Este es un escándalo mundial que hasta ahora empieza. Hay que recordar que el episodio de corrupción en la Fifa tiene tres dimensiones que, aunque tienen elementos en común, se desarrollan de manera distinta la una de la otra.

El primer escenario involucra a los más altos directivos de la Fifa por haber recibido gabelas para escoger las sedes mundialistas de Rusia 2018 y Catar 2022, mientras que el segundo se refiere a la compra de votos de los 35 dirigentes de la Confederación de Fútbol de Norteamérica, Centroamérica y el Caribe (Concacaf) para elegir dignatarios y para la entrega de patrocinio y designación de directivas.

Por último, se encuentra el caso de la Conmebol, que es el que salpica al expresidente de la Federación Colombiana de Fútbol Luis Bedoya, en el que los fiscales comprobaron la entrega de coimas a los directivos de la confederación para favorecer los patrocinios, contratos y derechos de transmisión de las copas América a partir de 2013.

Es previsible que en cada una de las tres vertientes del escándalo se presenten nuevas capturas y, sobre todo, nuevos preacuerdos de los acusados con la justicia de Estados Unidos que conllevarán necesariamente la delación de otros implicados. Esto no solo generará un avance en las investigaciones, sino que permitirá nuevas condenas a medida que nuevos hechos salgan a la luz.
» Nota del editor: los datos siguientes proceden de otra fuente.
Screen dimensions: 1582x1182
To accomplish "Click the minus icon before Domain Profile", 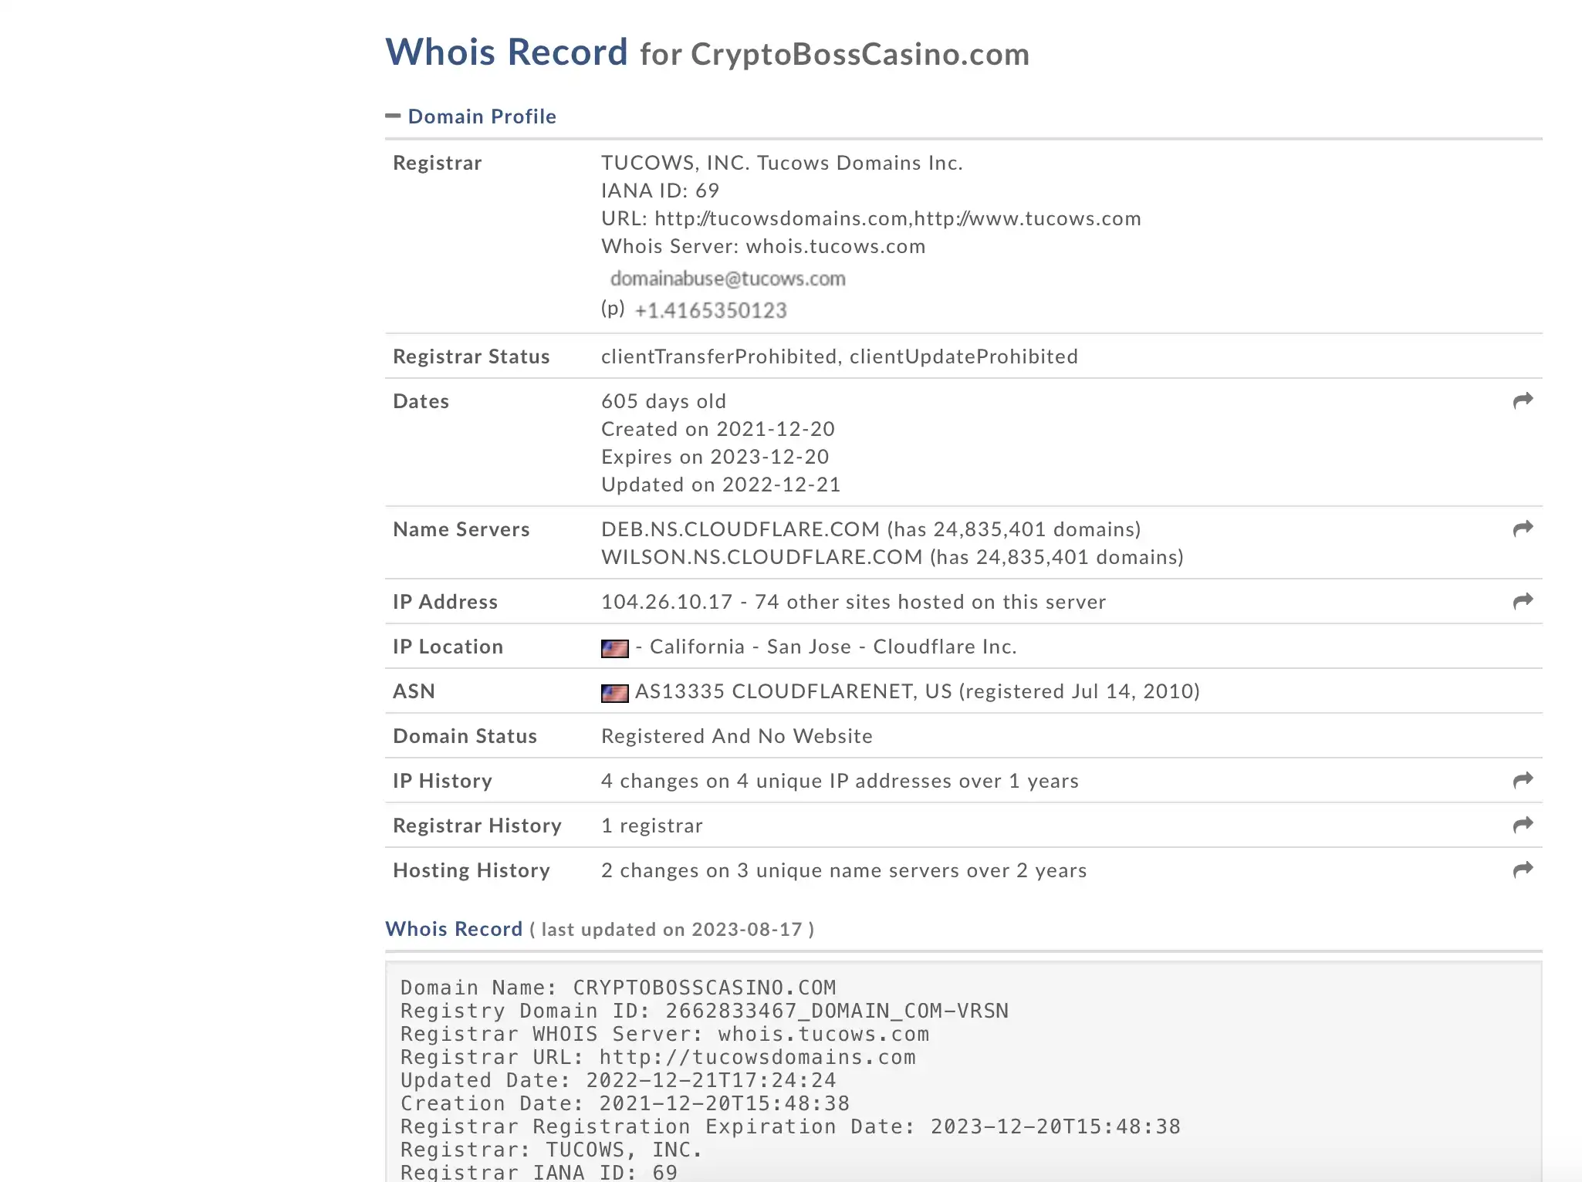I will 393,117.
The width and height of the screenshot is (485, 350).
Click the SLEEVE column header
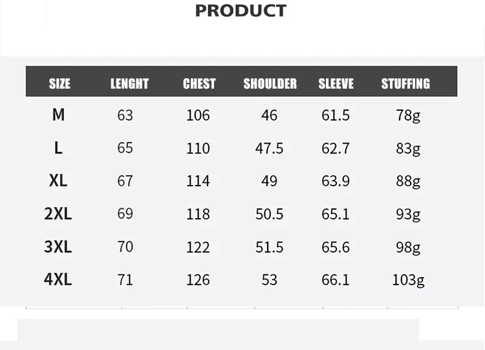coord(336,83)
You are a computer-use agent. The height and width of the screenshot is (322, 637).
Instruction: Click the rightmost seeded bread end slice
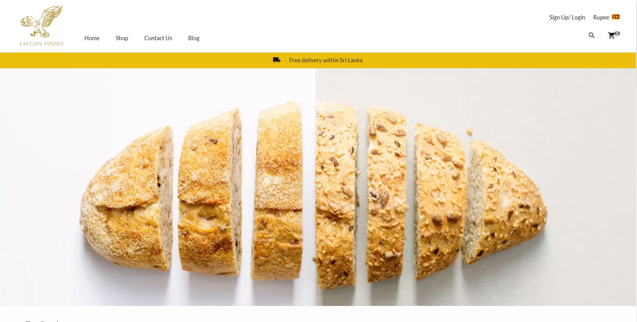tap(504, 202)
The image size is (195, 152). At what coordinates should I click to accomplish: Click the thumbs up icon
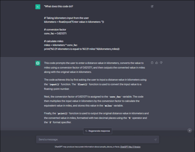157,63
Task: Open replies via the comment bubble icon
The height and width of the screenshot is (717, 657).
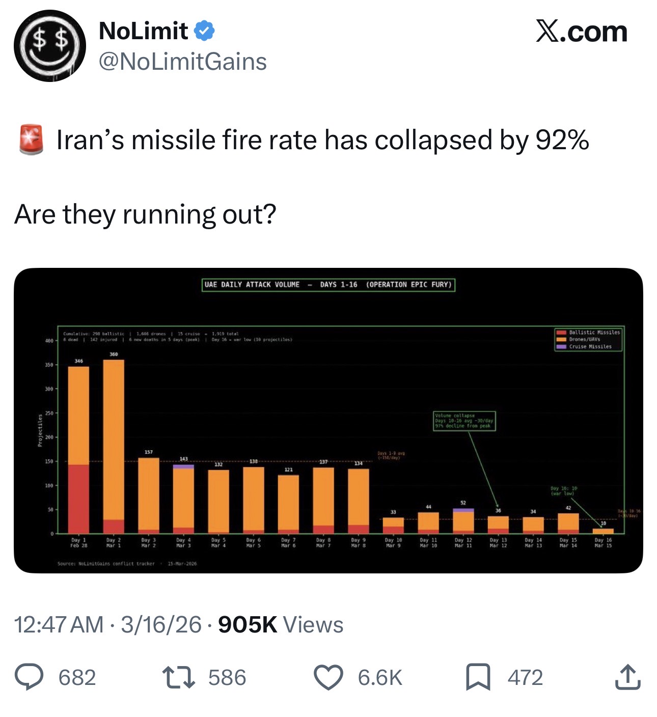Action: tap(30, 677)
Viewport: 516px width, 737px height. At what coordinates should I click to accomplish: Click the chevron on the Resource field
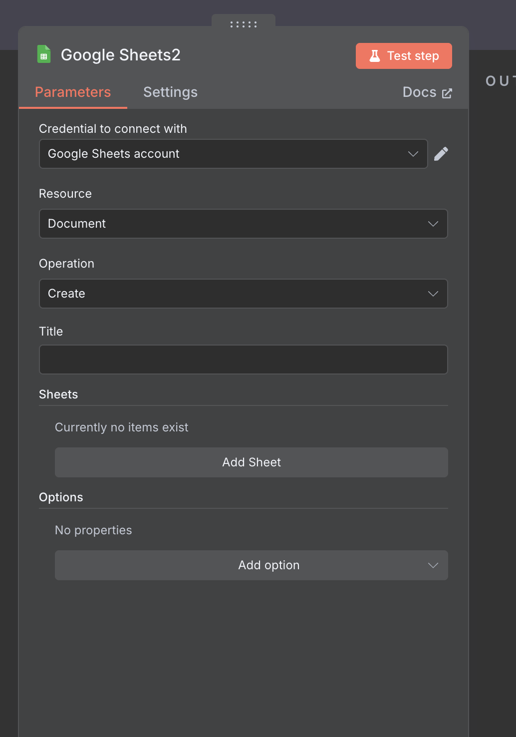tap(433, 224)
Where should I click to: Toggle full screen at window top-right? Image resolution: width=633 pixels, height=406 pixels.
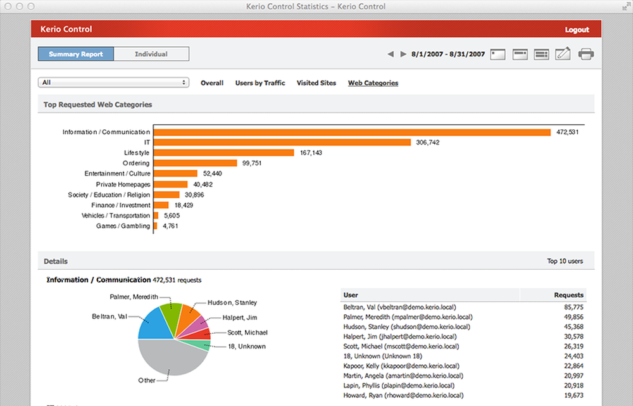click(624, 6)
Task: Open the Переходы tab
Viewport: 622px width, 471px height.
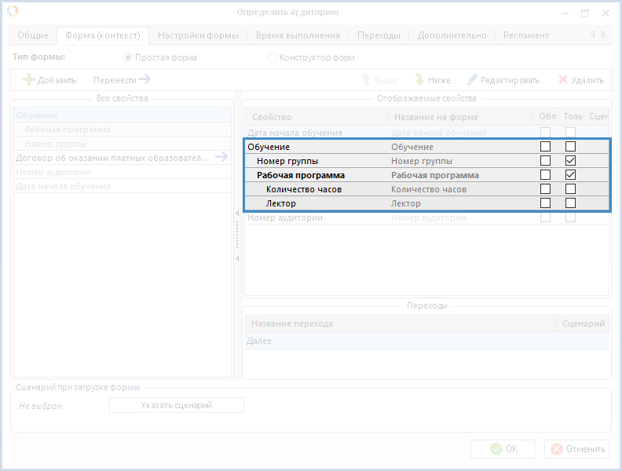Action: pos(379,35)
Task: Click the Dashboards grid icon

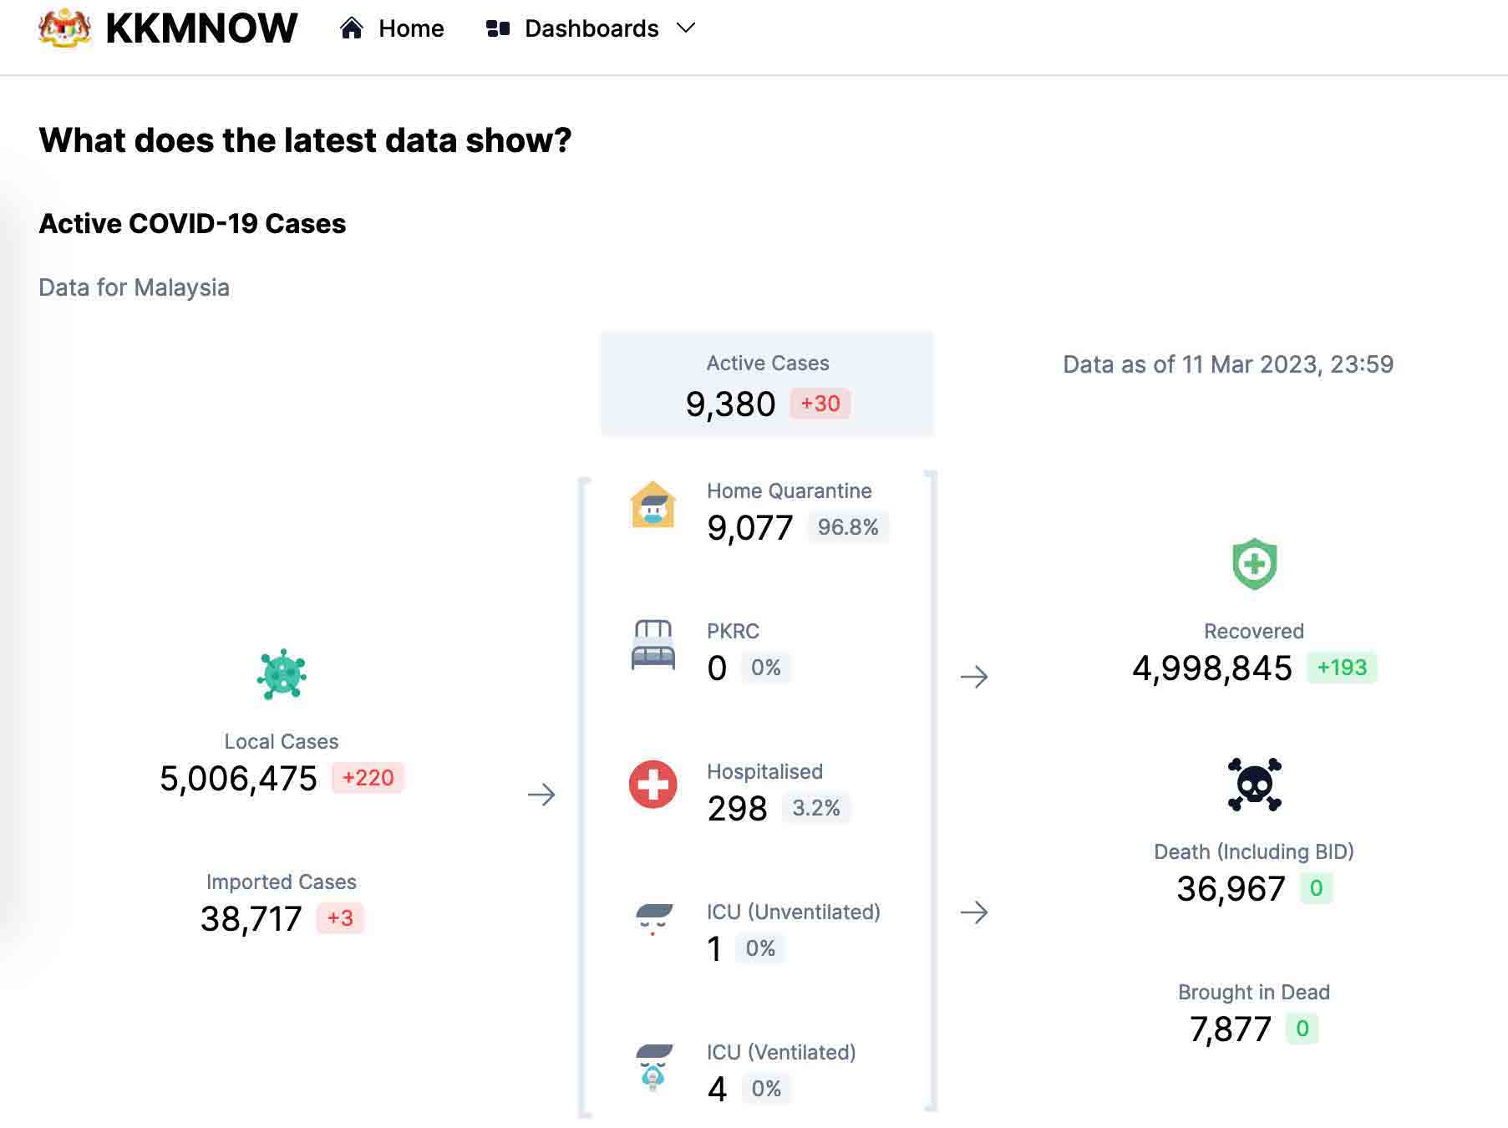Action: [498, 28]
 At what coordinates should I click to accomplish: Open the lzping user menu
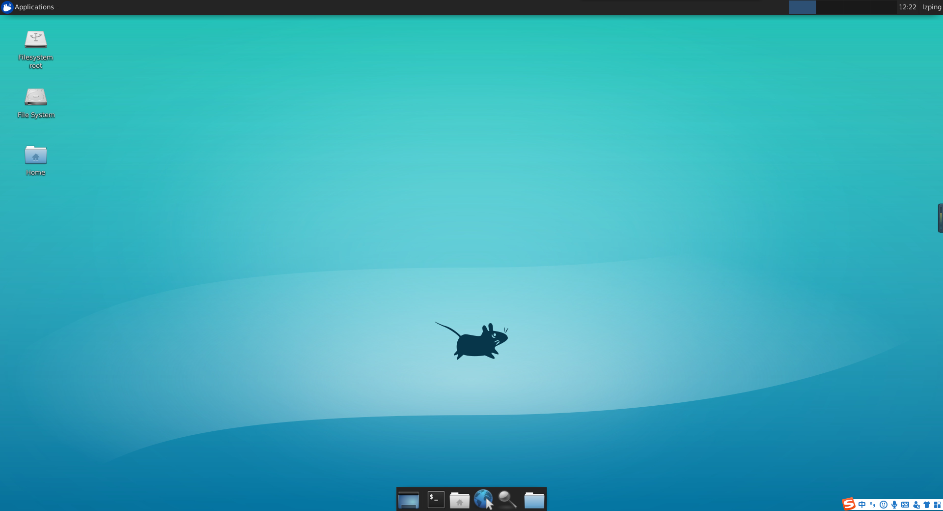[x=931, y=7]
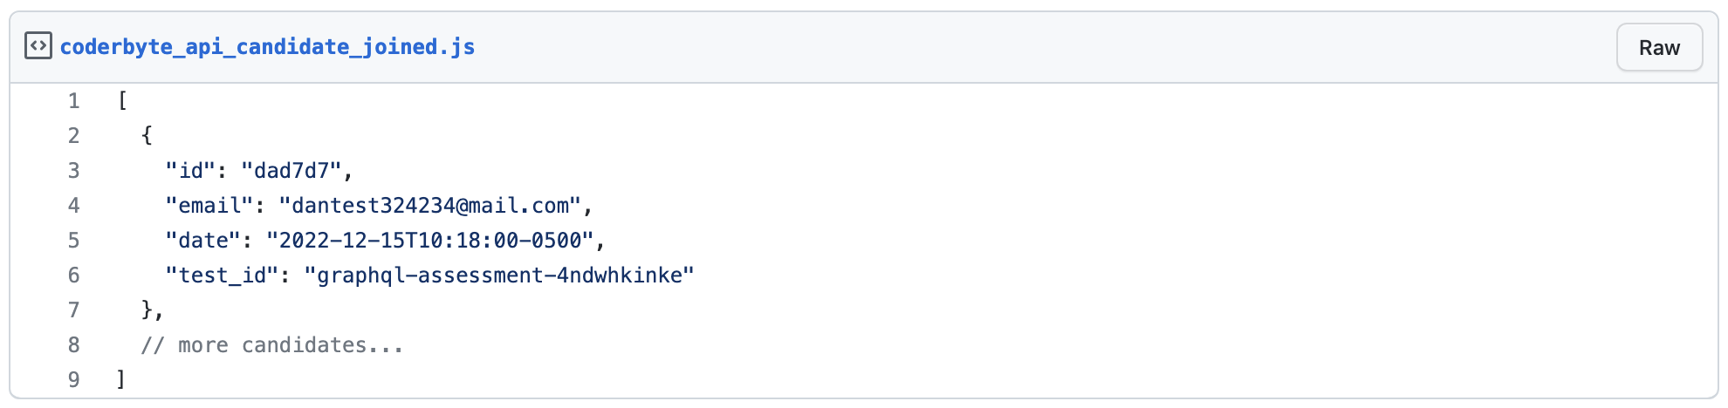Select line number 8

(x=74, y=345)
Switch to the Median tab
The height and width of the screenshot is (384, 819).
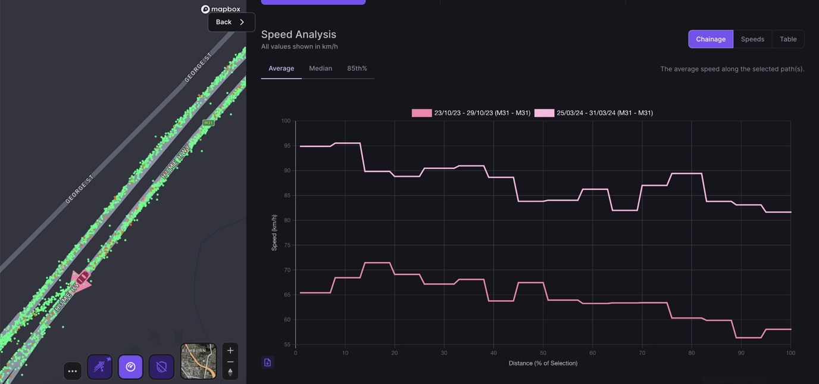[x=320, y=68]
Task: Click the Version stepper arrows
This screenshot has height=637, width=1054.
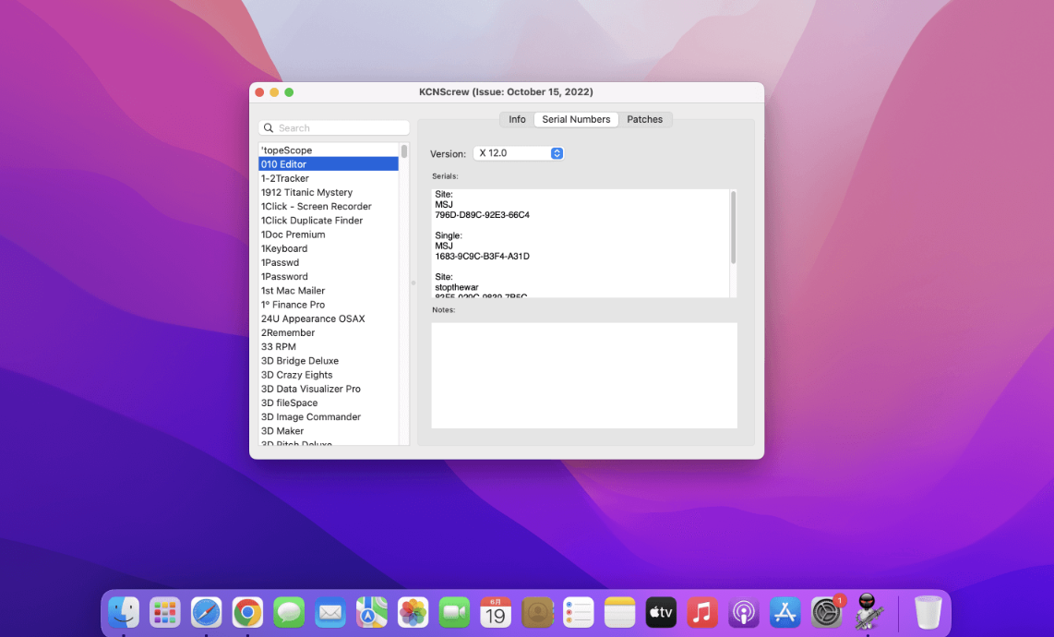Action: 555,153

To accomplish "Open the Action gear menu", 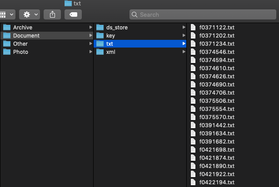I will 30,14.
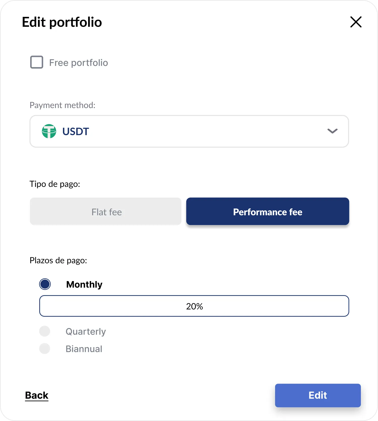Click the Edit portfolio dialog title
This screenshot has height=421, width=378.
tap(62, 22)
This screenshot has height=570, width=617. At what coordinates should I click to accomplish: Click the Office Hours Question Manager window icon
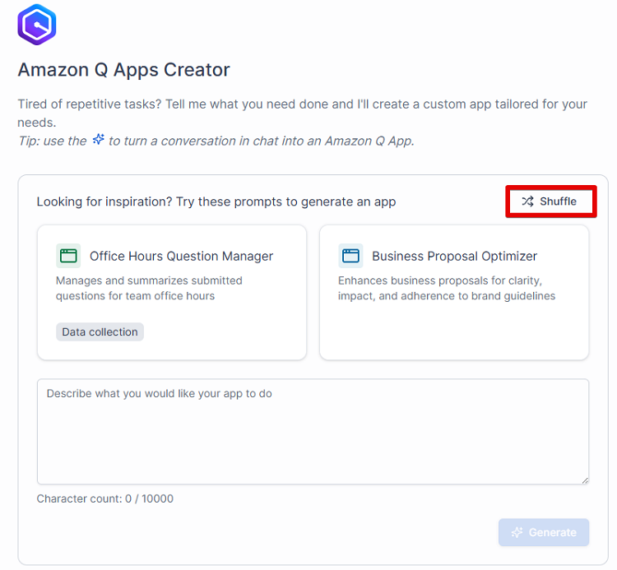point(68,256)
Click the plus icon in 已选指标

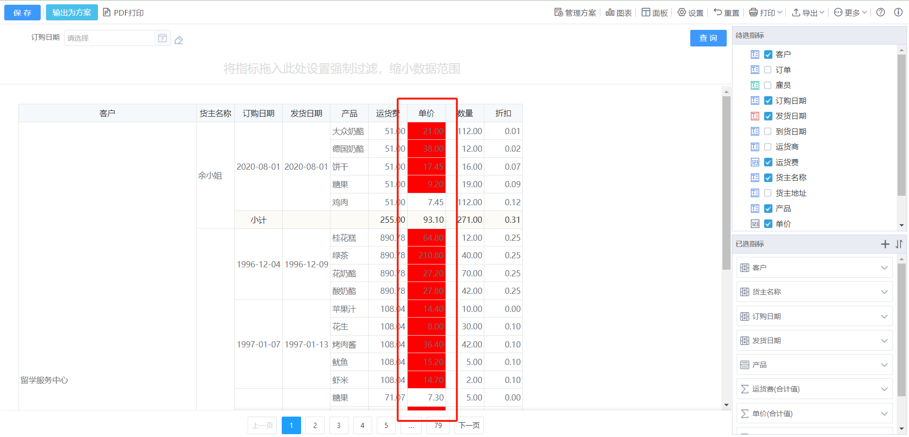(x=885, y=244)
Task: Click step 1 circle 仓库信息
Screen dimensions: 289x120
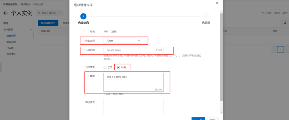Action: tap(83, 16)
Respecto a Luis Bedoya es probable que dadas sus tratativas con las autoridades norteamericanas aparezcan nuevos hechos y nuevos implicados, no solo del ámbito del fútbol internacional y nacional sino personas ajenas al deporte, como su esposa, quien posiblemente deberá explicar tanto en Colombia como en Estados Unidos el origen de sus recursos.